One of the main reasons why I try to avoid getting into some personal ish on this blog, is because my stories are more embarassing than funny. You know those memories you recall, even two years later, that still make you cringe and blush?
Yaa I got plenty of those, YOLO.
Today, we’re going to talk about my vibrator.
And how he found his way into my life, and came to be my best friend (jk…?). I know Farrah advocated “Practice Makes Perfect” but for me its not practice anymore, FUCK THAT, its how I deal with not getting any– for a while– and not putting out too quickly. Yeah, I said it– women are like men (clearly if you couldn’t tell from S&F): if men think about sex every 6 seconds, women do every 10 seconds.
A lot of girls dont want to admit how sexual they are, or they havent even realized they are yet- but when they do, it becomes a little tricky. They start dealing with something called a nun-slut complex: you don’t know whether to let the ‘Nun’ in you rule ruthlessly, as it usually does, or let the ‘slut’ run wild.
Trust me, I’ve been there.
ANYWAY, back to my friend. I was always one of those girls that thought masturbation was weird/gross/unnecessary. I, naively, did not even think many girls did it…until I got to college. When I found out the girls in my sorority, that I never thought in a million years would be down with that, actually were…I was fascinated. I still didn’t buy into it initially, but I would hear my best friend’s stories, ‘how it relieved her stress’, how fantasizing was more fulfilling, etc…and I’d think: what would happen if I tried?
After getting an earful for a year, my curiosity peaked…while I was in Iran.
One summer, staying at my grandparents’ house in Tehran, I found myself always alone, bored, and hot.
The weather clearly had a huge effect on my libido, because in the intense heat, while forcing myself to read some Agatha Christie novel, all I could think about was sex. My pent up sexual frustration had turned me into a hormonal male teenager, and so I decided to try what everyone raved about, and
I fucking saw stars.
Needless to say, I didn’t have the tools in Tehran, but it was a perfect introduction to my sexuality.
Nice to meet you, too.
Fast forward a few months later, where I was still releasing myself manually. All of my friends had ‘friends’ (vibrators – if you haven’t caught on yet). Long ones, thick ones, expensive ones, cheap ones, squiggly ones…bla bla bla. I wasn’t averse to getting a ‘friend’ BUT I couldn’t bring myself to purchase one on my own.

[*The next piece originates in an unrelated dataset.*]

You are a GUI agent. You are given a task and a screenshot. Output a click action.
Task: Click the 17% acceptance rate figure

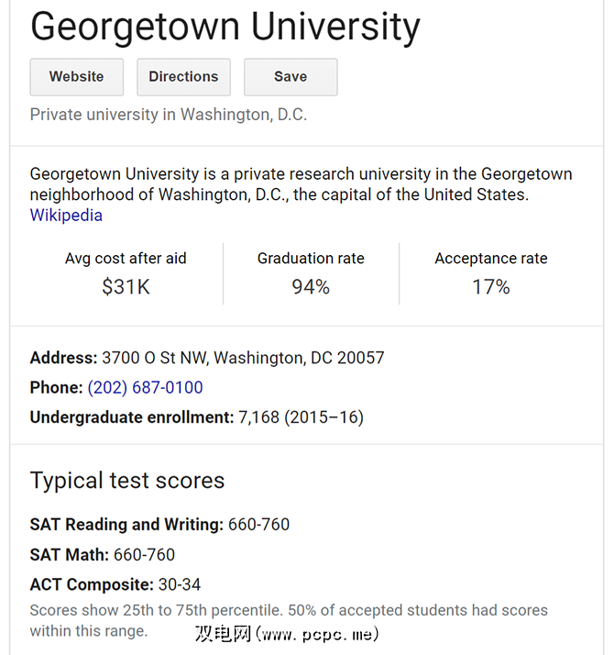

Clearly my brother’s friend didn’t feel this shame, because he bought one for my straight BRO-y brother’s birthday. I guess buying sex toys is an inside joke for the immature. My brother laughingly told me this as he threw the vibrator into our garbage can. And took the trash out. He thought it was hilarious, but obviously couldn’t see a use for it.
Once my brother was out of sight, I ran outside my house, dug through the garbage (don’t JUDGE) and grabbed it. It was packaged of course, not a nasty tossed out vibrator–I SWEAR.
Thats how I met my friend. He can glow in the dark, and can take it slow or fast depending on my mood. He caters to me. He’s always sitting in the exact same spot, and until the Duracell AA’s die, he’s always very responsive.
This is why we’re besties.
I don’t really have a name for him, but I know he feels threatened when someone tries to replace him.
But that would never happen. My vibrator has really helped me-
a) release tension and frustration
b) get comfortable with my sexuality
c) understand what pleasure really is (aside from food)
I have yet to get very creative about the whole thing and explore the ‘realm of possibilities’, but for now it does the job, and I know this is going to be a preeetty long relationship :)
While you may not understand how necessary it is to have him, I guarantee you will understand when you become very frustrated with your sex life. and trust me, that day will come. Whether you fantasize about a crush, or Al Pacino as a coked-out Cuban gangster, you’ll start to get busy too…
So if you’re one of those girls who hasn’t joined the club yet, I really suggest you start getting comfortable with ‘down there’. Because it gets lonely, and needs friends too.